Cosa ne pensa delle date indicate dal suo amico ed ex compagno di partito Matteo Renzi?
«Le ripeto, il tema non è quando, ma come. E lo stesso Renzi è stato il primo a porre il tema del come in aula al Senato. Cioè di come, piano piano, si accompagna l`economia e la società alla ripartenza».
E, quindi, come si fa?
«Ci sono cinque decisioni da prendere. Dobbiamo decidere chi lavora: per esempio se far tornare a lavoro i giovani, e in quali filiere. Come si lavora in modo nuovo nelle fabbriche. Dove si può o si deve vivere. Come ci si muove. E come tutti anche quelli che non lavorano arrivano a fine mese. Queste cinque cose, ci piaccia o no, che si sia liberisti o meno, dovrà deciderle in gran parte lo Stato: monitorando i dati in modo intelligente. Da qui l`importanza di fare i tamponi a tutti, per valutarne andamento e evoluzione. I dati devono essere raccolti per programmare, dando certezze sulle scelte, non con un decreto a settimana o una conferenza stampa in tarda serata con l`ansia. Inoltre, lo Stato deve essere trasparente e semplice, perché sarà invasivo. Non può mandarti a chiedere in banca l`anticipo della cassa integrazione con un modulo prestampato o chiederti di accedere a bonus con “click impossibili” sul sito dell`Inps. Dobbiamo essere semplici, altrimenti la transizione andrà in tilt».
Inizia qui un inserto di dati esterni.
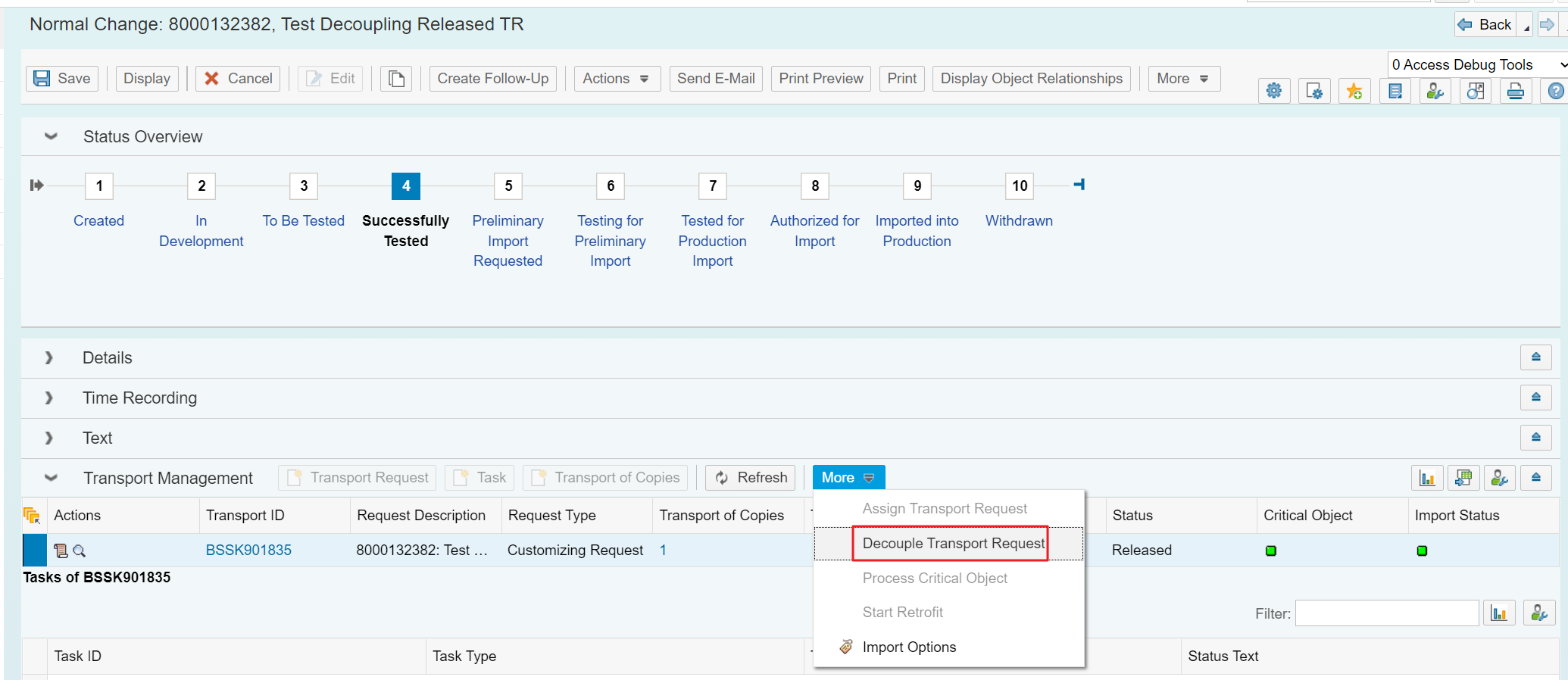Click status step 5 Preliminary Import Requested
This screenshot has height=680, width=1568.
(508, 186)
Ammettiamo che ci siano dati rassicuranti per un gruppo di lavoratori: quali fabbriche riaprono?
«Ovviamente si parte da quelle essenziali. Non per settori, ma per filiere che permettano di far lavorare i settori essenziali: alimentare, sani taria, logistica, energia e tutto quello che permette a queste di lavorare in sicurezza. Ci sarà da ripensare gli spazi pubblici: avremo bisogno di architetti, designer e manager. Le imprese dovranno cambiare l`organizzazione del lavoro e degli spazi. Dovremo introdurre molta capacità di smart working, che non è solo telelavoro e strumenti digitali, ma per molte attività sarà necessario ripensare la disposizione degli spazi fisici di produzione, distribuzione, vendita».
Chi ripartirà più tardi?
«Turismo e spettacoli per fare due esempi. Occorre quindi iniettare liquidità per farli sopravvivere e permettergli di produrre con servizi digitali dove possibile. Forme nuove per dare risposte alla domanda di bello e socialità.»
Innovare, cambiare, adattarsi: insomma essere resilienti. Ci sono indici precisi calcolati usando indicatori sul mercato del lavoro, capacità di manovra fiscale, investimenti, sanità. L`Italia è resiliente?
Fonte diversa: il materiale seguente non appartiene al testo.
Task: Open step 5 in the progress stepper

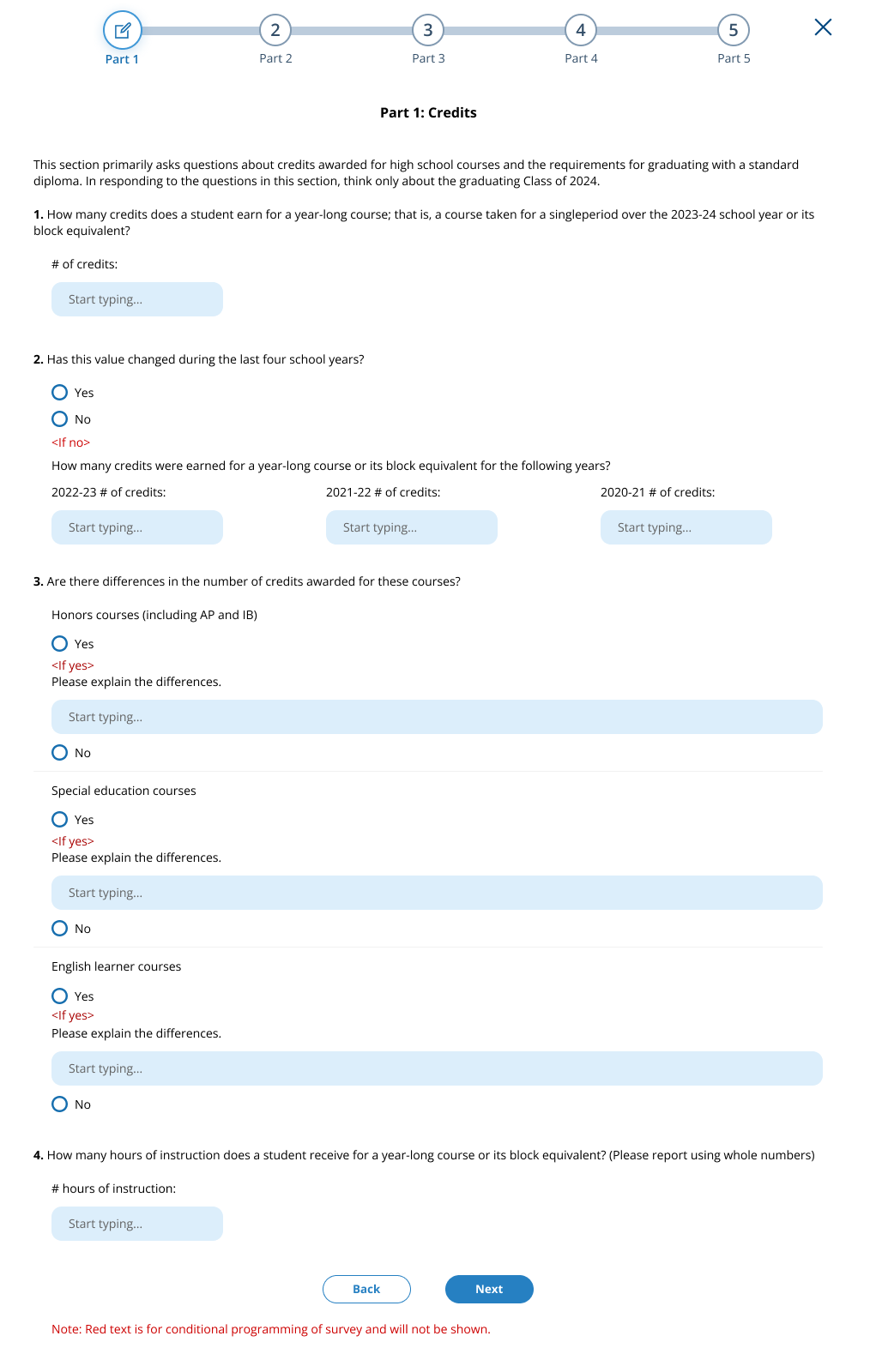Action: pyautogui.click(x=734, y=31)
«No: siamo fragili e siamo arrivati a questo choc fragili. Se usi le tue risorse per prepensionamenti a 62 anni e non per la sanità, in bonus a pioggia e non per investimenti produttivi, arrivi fragile a prove del genere. Ma i nostri limiti di fronte all`enormità di questo choc non possono essere la scusa per piangersi addosso. Dobbiamo invece rimboccarci le maniche. I Paesi che usciranno meglio da questa crisi sono quelli che hanno macchine pubbliche che orientano le risorse dove c`è bisogno reale: le filiere più deboli, i lavoratori più precari. Dobbiamo svegliarci. E purtroppo, o l`Europa si dà una mossa, o con il debito che abbiamo non avremo lo spazio fiscale della Germania per trovare le risorse necessarie. O ci saranno i “Coronabond”, che non servono solo all`Italia ma a tutta l`Europa per dare risposte forti a questa crisi, o avremo pochi spazi».